§ About this exercise:
Look through the records and copy each line that has "will" in it.

────────────────────

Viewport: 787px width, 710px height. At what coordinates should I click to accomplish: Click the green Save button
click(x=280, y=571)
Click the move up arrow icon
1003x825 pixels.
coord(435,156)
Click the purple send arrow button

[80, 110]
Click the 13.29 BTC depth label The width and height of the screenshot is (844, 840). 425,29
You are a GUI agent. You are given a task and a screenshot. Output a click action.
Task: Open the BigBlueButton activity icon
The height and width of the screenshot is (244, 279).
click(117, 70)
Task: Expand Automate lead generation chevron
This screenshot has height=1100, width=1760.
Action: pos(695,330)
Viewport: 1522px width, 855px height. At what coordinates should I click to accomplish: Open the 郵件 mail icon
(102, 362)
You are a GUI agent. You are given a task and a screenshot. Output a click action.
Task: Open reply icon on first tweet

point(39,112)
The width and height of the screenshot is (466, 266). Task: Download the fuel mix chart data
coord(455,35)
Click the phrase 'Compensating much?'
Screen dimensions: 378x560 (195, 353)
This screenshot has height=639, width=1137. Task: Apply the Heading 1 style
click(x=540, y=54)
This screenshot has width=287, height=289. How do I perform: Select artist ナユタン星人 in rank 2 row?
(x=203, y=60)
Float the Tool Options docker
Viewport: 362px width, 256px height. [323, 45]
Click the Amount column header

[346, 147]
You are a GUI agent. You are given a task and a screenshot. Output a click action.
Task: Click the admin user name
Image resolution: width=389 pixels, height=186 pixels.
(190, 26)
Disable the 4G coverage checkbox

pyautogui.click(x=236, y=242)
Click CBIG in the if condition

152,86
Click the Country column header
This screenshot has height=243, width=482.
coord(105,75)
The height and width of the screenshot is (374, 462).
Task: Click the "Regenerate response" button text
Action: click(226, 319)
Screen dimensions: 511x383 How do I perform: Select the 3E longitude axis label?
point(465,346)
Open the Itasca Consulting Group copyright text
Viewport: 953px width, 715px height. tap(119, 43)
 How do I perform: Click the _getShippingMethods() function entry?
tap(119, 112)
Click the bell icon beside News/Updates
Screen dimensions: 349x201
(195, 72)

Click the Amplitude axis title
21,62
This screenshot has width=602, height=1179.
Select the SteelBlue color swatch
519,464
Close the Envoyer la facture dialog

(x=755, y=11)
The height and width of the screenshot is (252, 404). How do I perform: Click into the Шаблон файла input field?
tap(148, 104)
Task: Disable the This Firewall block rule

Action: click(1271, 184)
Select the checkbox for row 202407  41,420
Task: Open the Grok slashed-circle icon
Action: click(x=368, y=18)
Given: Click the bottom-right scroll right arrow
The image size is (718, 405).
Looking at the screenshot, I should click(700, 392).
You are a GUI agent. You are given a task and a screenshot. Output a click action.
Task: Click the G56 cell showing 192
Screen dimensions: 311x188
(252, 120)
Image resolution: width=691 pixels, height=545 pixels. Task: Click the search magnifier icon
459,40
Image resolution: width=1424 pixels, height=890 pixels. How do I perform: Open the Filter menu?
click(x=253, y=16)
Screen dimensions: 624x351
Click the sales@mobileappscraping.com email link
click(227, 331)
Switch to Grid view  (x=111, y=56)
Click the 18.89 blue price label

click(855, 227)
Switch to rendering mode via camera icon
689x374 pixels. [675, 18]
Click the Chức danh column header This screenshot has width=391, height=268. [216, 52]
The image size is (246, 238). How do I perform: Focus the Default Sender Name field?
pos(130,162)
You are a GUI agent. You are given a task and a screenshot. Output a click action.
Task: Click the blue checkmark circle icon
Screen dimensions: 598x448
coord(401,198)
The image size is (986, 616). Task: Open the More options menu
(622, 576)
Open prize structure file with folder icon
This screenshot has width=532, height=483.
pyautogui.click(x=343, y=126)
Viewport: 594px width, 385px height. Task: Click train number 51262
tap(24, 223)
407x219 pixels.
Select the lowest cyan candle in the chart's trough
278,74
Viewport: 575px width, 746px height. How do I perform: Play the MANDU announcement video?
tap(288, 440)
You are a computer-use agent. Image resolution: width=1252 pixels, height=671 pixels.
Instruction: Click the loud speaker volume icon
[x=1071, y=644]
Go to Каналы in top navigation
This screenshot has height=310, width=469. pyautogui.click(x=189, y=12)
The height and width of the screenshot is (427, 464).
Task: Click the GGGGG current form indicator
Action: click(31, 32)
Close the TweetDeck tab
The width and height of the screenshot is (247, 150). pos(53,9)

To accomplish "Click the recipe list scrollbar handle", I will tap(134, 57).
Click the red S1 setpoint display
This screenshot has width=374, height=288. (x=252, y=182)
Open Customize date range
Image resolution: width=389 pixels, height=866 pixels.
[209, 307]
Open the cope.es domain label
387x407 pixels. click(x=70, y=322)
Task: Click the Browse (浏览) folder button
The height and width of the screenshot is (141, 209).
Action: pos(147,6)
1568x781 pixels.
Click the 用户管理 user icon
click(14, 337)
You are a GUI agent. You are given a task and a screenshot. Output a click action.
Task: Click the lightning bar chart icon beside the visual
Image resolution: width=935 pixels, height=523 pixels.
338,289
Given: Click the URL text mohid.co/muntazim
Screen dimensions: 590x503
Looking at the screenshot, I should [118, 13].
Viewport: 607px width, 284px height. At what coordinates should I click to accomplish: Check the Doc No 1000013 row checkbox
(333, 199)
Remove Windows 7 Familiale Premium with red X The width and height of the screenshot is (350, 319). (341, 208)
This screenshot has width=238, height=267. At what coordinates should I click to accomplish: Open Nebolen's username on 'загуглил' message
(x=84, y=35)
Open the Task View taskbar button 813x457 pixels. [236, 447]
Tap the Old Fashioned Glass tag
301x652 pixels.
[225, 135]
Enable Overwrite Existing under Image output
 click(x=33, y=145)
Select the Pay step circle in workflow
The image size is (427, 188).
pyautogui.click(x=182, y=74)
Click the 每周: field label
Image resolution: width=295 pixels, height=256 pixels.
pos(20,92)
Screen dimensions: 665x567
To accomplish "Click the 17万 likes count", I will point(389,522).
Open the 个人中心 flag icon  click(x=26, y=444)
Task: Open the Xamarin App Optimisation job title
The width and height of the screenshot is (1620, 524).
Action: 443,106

────────────────────

§ Task result:
To accomplish "Click the recipe list scrollbar handle", I will tap(134, 57).
To accomplish "Click the 17万 likes count", I will point(389,522).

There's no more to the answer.